What is required
Copy every line from the material below that holds "chart".

Given entries
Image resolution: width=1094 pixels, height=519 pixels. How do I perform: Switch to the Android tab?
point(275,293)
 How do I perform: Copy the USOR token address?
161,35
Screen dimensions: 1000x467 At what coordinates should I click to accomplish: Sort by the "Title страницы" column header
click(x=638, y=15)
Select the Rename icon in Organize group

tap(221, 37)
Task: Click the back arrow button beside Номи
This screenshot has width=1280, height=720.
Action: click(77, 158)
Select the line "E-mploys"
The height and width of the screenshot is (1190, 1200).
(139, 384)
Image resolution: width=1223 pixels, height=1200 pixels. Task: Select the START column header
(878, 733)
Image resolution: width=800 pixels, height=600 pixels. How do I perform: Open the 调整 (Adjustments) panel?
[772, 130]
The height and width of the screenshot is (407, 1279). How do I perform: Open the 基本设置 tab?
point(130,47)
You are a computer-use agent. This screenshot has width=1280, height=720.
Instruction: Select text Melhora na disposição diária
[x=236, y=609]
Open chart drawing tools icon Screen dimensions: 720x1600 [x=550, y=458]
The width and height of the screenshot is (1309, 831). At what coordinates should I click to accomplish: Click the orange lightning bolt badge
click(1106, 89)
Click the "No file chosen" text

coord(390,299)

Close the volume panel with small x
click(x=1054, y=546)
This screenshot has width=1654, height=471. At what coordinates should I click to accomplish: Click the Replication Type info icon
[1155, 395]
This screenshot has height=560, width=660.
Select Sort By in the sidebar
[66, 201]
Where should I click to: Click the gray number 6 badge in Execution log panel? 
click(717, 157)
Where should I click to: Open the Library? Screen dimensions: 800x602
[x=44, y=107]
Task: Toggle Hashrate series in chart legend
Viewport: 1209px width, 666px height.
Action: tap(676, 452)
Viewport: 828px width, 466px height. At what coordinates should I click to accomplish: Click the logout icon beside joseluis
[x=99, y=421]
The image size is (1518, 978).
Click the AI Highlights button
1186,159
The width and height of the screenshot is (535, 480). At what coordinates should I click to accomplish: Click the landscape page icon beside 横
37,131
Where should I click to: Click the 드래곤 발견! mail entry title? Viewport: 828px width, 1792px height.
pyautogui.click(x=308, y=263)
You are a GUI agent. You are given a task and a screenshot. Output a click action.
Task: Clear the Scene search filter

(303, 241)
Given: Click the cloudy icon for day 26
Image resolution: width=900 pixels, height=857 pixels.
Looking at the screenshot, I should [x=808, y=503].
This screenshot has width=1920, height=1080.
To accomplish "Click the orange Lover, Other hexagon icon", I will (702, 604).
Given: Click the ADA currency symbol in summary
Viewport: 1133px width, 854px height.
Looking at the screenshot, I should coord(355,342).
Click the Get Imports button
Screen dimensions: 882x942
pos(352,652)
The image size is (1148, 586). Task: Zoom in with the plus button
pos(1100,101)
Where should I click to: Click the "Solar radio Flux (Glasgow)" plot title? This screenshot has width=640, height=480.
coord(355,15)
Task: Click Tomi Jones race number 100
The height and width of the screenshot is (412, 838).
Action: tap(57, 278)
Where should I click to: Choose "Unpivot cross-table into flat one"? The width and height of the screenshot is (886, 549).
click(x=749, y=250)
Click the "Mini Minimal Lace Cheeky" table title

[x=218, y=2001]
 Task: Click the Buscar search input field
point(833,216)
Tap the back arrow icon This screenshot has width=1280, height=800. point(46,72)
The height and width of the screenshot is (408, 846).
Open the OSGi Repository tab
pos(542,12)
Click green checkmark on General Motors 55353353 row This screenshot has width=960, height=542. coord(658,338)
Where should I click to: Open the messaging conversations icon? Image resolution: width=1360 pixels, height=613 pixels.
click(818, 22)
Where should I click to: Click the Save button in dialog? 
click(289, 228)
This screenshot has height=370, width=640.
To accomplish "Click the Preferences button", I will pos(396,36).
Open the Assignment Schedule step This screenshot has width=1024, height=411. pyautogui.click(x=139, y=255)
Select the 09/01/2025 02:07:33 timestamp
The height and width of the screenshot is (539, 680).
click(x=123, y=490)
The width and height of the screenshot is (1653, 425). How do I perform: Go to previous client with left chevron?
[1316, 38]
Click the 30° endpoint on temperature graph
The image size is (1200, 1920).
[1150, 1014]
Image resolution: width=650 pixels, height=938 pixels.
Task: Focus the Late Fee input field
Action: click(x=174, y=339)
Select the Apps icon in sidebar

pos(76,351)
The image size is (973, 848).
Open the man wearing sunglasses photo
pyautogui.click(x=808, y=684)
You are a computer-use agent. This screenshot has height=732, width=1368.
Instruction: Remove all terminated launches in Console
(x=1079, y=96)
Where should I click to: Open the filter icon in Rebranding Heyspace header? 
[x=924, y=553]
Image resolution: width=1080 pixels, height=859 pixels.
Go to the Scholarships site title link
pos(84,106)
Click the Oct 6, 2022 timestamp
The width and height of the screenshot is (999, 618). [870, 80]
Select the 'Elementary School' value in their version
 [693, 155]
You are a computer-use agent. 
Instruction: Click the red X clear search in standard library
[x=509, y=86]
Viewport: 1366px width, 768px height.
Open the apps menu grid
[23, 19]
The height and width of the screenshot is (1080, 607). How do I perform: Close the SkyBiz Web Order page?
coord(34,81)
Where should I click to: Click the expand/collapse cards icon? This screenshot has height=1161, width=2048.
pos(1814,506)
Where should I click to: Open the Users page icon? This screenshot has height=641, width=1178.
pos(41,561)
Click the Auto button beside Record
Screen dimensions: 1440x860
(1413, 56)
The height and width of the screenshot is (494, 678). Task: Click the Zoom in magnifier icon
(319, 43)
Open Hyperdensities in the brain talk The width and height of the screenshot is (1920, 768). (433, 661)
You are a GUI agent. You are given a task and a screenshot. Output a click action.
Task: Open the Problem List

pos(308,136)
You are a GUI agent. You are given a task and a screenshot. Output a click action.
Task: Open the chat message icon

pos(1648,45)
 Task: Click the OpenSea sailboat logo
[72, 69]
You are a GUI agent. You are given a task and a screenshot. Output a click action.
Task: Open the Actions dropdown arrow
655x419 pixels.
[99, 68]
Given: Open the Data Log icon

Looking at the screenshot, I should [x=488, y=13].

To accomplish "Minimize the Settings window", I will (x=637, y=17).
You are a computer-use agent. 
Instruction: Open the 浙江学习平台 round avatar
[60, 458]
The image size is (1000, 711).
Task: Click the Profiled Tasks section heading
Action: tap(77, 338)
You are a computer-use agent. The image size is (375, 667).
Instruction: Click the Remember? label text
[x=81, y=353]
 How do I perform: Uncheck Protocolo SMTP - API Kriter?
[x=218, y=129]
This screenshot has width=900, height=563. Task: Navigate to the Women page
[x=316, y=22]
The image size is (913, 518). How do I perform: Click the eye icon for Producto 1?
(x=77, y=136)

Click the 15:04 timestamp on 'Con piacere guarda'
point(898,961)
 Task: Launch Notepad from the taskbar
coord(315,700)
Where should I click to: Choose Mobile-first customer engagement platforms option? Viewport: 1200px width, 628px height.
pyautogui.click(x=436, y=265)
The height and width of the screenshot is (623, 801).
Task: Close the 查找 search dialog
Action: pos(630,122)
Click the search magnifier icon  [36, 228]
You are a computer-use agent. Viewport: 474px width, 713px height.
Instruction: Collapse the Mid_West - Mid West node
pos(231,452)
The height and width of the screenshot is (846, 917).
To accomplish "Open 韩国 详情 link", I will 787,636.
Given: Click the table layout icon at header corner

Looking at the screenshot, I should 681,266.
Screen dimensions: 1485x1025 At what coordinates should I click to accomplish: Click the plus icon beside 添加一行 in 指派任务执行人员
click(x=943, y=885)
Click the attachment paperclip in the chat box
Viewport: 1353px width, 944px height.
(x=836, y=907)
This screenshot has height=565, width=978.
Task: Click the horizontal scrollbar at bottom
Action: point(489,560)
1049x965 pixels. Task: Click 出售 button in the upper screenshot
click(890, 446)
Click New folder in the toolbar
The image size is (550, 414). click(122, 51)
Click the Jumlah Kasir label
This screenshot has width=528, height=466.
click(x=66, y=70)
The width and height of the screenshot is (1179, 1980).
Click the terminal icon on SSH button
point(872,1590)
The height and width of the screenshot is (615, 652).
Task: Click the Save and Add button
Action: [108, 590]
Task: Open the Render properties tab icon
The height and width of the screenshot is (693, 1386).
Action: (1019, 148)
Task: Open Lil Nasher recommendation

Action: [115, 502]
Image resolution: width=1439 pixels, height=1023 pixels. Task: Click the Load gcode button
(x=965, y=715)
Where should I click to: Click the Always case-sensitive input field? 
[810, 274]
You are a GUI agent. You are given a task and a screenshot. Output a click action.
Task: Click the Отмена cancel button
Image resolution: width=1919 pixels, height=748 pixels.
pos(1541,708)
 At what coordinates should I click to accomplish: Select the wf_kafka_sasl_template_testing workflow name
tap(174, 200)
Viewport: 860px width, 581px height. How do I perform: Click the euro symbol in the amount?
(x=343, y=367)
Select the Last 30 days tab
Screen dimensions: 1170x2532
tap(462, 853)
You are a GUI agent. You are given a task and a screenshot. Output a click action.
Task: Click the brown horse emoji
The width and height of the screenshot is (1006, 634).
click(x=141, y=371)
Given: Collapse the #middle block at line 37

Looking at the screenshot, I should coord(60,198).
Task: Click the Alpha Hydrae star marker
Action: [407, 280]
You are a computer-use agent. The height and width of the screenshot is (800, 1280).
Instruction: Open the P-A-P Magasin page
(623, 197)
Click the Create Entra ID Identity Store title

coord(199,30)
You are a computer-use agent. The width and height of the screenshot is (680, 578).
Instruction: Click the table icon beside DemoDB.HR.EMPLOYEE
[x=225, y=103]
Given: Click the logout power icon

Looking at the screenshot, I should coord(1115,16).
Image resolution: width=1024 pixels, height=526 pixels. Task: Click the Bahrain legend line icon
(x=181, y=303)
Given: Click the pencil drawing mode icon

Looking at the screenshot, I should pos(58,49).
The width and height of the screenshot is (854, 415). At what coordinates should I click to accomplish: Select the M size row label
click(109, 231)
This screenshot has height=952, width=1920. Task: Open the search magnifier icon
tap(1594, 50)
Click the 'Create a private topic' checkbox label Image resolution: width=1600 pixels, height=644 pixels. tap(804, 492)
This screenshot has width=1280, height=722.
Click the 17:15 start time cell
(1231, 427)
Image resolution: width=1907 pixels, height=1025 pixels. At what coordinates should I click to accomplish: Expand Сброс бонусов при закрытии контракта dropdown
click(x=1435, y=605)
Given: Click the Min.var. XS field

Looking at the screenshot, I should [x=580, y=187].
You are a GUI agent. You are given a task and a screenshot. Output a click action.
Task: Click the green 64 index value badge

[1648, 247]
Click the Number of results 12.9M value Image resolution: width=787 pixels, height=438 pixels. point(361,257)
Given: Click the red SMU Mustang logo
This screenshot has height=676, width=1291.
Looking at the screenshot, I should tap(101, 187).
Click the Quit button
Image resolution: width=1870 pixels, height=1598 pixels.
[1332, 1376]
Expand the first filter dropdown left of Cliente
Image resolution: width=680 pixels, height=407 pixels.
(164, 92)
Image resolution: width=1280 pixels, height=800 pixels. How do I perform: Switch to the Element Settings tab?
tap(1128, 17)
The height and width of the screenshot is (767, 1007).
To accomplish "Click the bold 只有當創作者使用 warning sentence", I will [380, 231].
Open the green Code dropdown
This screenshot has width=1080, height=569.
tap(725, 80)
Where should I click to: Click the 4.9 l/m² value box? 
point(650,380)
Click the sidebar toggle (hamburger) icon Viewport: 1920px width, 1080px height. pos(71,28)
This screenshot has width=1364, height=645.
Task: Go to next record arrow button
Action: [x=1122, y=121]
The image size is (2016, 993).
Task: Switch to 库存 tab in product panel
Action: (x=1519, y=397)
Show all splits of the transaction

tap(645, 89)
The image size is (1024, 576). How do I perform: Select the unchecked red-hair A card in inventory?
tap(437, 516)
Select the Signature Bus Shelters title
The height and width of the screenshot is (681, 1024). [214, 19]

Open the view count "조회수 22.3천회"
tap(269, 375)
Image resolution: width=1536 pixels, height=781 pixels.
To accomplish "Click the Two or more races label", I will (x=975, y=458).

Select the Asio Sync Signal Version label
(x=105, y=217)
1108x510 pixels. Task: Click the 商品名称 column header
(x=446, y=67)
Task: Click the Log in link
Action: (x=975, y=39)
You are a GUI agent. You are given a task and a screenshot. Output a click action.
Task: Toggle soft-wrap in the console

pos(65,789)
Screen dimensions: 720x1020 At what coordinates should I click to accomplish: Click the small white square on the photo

Answer section
Open chart drawing tools icon Screen dimensions: 720x1600 [x=550, y=458]
Task: Toggle Hashrate series in chart legend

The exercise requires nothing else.